Time Scales of Global Warming


My friend the AGW skeptic likes to argue that the last decade and a half or so has seen about 25% of the CO2 increase since pre-industrial times, but that the same period has seen little or no increase in temperature.  Even if we don't quibble about the latter point the argument is not a good one, because the time scale is just too short, mainly because the oceans have immense thermal inertia.

If my math is right, the oceans have a heat capacity of about 4 x 10^24 J/K.  The Earth absorbs something like 2 x 10^17 W from the Sun, scarfing up roughly one part in 2 billion of the big light bulb's total output, or 6.3 x 10^24 J/yr.  So even if every bit of that went into warming up the ocean, its temperature increase would only be about 1.5 K per year.  Of course almost all that absorbed energy is reradiated back into space (all of it over the long term).  A temporary heating due to an increase in greenhouse gases might drive a radiative forcing on the order of half a W/m^2.  Increasing the temperature of the ocean, even just the first few hundred meters, takes a long time.
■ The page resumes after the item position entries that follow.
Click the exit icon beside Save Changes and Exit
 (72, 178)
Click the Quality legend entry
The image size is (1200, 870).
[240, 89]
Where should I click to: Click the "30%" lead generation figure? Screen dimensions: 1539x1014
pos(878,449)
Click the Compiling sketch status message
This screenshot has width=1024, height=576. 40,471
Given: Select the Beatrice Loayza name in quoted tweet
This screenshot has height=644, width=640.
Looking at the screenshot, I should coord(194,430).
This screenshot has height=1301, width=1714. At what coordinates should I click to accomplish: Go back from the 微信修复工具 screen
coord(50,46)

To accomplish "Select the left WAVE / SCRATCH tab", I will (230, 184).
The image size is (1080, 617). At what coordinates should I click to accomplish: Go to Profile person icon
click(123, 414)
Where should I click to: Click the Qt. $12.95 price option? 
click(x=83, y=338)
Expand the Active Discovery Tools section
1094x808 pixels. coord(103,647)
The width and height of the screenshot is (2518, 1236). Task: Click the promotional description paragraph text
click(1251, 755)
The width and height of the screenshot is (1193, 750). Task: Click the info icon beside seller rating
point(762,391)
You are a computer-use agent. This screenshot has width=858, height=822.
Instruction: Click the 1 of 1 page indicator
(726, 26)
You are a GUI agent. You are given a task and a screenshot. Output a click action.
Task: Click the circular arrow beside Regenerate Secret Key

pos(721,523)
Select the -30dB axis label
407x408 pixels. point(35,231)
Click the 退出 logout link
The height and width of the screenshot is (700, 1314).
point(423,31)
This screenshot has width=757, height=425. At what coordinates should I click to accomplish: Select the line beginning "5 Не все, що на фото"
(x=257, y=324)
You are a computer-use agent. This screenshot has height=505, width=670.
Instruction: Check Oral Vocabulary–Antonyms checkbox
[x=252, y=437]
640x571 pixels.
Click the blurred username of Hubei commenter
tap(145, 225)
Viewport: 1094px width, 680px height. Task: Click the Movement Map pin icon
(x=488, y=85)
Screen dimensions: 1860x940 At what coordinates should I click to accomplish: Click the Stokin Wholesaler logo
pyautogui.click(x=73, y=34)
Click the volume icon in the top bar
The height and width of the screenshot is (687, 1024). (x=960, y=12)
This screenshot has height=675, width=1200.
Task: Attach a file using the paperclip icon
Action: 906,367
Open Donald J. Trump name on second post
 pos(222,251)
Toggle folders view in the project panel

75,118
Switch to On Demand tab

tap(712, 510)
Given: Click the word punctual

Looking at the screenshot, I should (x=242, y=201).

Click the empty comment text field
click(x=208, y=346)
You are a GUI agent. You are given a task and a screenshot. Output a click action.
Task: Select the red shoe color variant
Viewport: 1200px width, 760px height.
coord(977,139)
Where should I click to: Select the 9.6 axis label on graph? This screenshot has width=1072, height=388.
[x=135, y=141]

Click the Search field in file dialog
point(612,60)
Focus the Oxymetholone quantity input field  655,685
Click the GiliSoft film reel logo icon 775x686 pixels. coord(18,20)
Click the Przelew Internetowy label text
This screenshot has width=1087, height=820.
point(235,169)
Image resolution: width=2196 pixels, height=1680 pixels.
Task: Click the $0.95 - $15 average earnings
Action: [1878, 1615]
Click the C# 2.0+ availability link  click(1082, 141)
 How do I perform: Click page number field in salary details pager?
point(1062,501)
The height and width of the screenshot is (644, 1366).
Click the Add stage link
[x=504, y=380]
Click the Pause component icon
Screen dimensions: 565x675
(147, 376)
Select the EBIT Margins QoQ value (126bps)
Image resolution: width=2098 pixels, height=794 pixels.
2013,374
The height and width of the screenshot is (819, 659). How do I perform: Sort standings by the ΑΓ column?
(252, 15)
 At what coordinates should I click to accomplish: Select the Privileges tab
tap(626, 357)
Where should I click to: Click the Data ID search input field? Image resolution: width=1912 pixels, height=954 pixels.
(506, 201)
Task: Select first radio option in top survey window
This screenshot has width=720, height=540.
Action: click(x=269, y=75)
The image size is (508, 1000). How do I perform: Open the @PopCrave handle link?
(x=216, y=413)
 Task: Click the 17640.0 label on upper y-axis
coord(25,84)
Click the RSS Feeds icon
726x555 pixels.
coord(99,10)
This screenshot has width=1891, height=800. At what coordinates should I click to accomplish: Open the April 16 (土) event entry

Meanwhile, the natural dynamics of the oceans shuffles amounts of heat in and out (that are tiny for it, but not for the atmosphere) in poorly understood fashion, meaning that a decade or two is just too short of a time to expect a direct response of global temperatures to changes in radiative forcing. Based on the historical record of both CO2 and temperature, such dynamics superimpose a multidecadal noise signal on the warming trend.